LAS VEGAS (KTNV) — Gov. Steve Sisolak said this Monday there would be around 60,000 industry professionals at the World of Concrete this week and 1,500 companies in town. While many attendees said the convention was noticeably smaller than in previous years, they said they're still glad to be in Las Vegas and likely will spend a chunk of change.
"I only lost four mortgage payments at the Blackjack table," said Todd Amerson, with a laugh.
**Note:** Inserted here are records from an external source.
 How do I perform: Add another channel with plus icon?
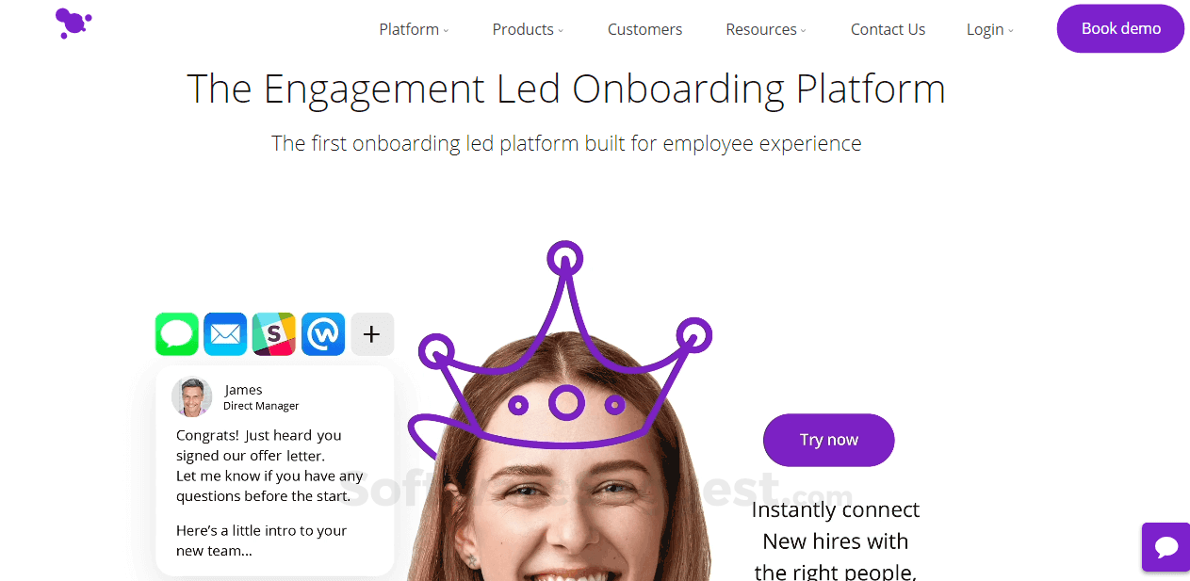(x=372, y=334)
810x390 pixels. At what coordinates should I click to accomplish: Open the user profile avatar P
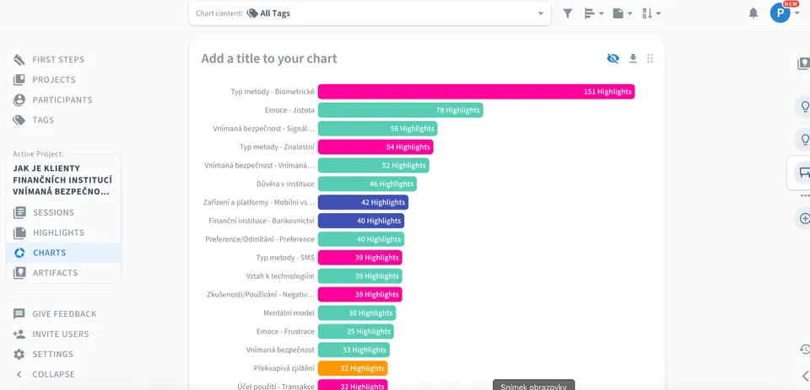(x=780, y=13)
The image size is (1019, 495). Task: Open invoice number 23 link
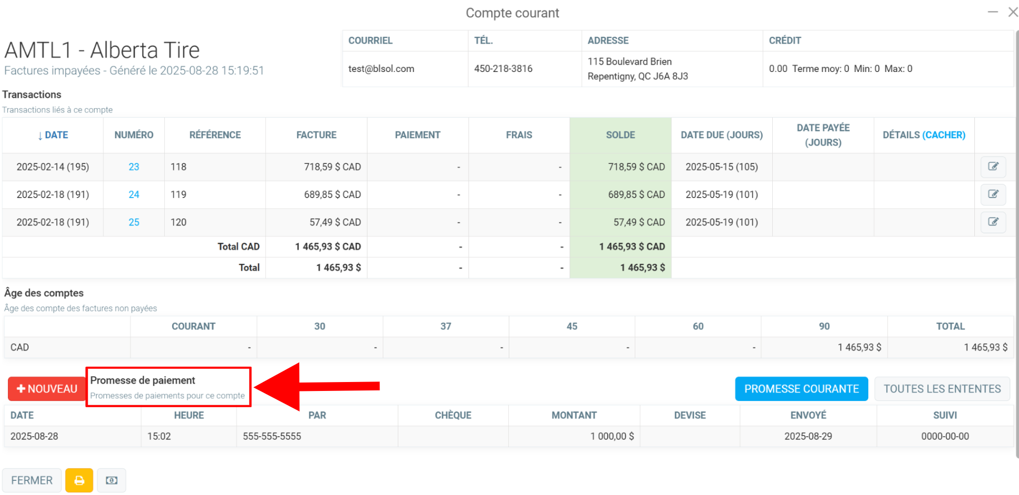134,167
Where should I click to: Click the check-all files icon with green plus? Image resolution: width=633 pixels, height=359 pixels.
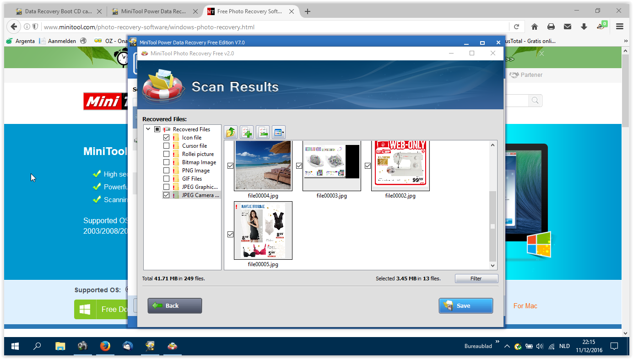point(247,133)
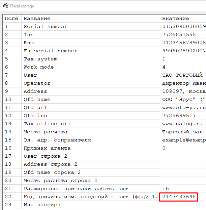Click the Ofd url value www.ofd-ya.ru
Viewport: 206px width, 210px height.
(x=182, y=107)
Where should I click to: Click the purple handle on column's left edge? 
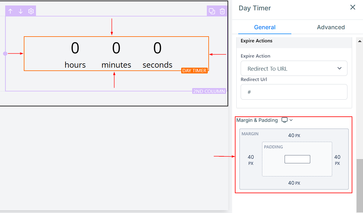click(5, 54)
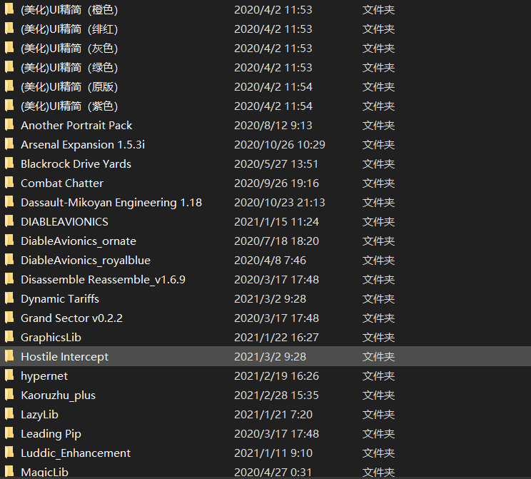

Amerson works for Sioux Chief, a plumbing manufacturer, and is in town for a couple of days as an attendee.
Amerson joked that in his first 24 hours in town he has already personally stimulated the local economy.
"Two hotel rooms, a hundred dollars each," he said. "Dinner was $300-$350, somewhere around there."
Add in the cab and Uber rides, which Amerson estimated cost him $150, and a $50 lunch at the Convention Center and he and his colleague have likely already spent about $750.
"Vegas is going to get you one way or another," he said."If it's not in casinos, it's going to be at the exhibit hall, right?"
Even while the World of Concrete is scaled back this year - not allowing foreign attendees - this first major convention signals Vegas is on the right track to an economic rebound.
The LVCVA estimates in a normal year, the meetings and convention industry packs a big economic punch -- $11.4 billion.
2021 started slow but is ramping up. The World of Concrete is the first of many major conventions coming down the pike like CES, SEMA Show and the Global Gaming Expo.
And with each convention come folks like Matthew Durbin, who's in town from Oklahoma City, Oklahoma. He said for his team of eight, the week will cost about $15,000.
"I absolutely love it," said Durbin. "It's good to be back doing trade shows, traveling again, just getting out and about."
Steve Delamarion is in town from Southern California. He put his price tag in the thousands too.
"I don't gamble so that's a good thing but usually with rooms and food, good entertainment with clients, it's between $5,000 and $10,000," he said.
If every attendee spends even a couple thousand dollars, that means millions pouring into the local economy. And just like concrete, Vegas hopes that sticks.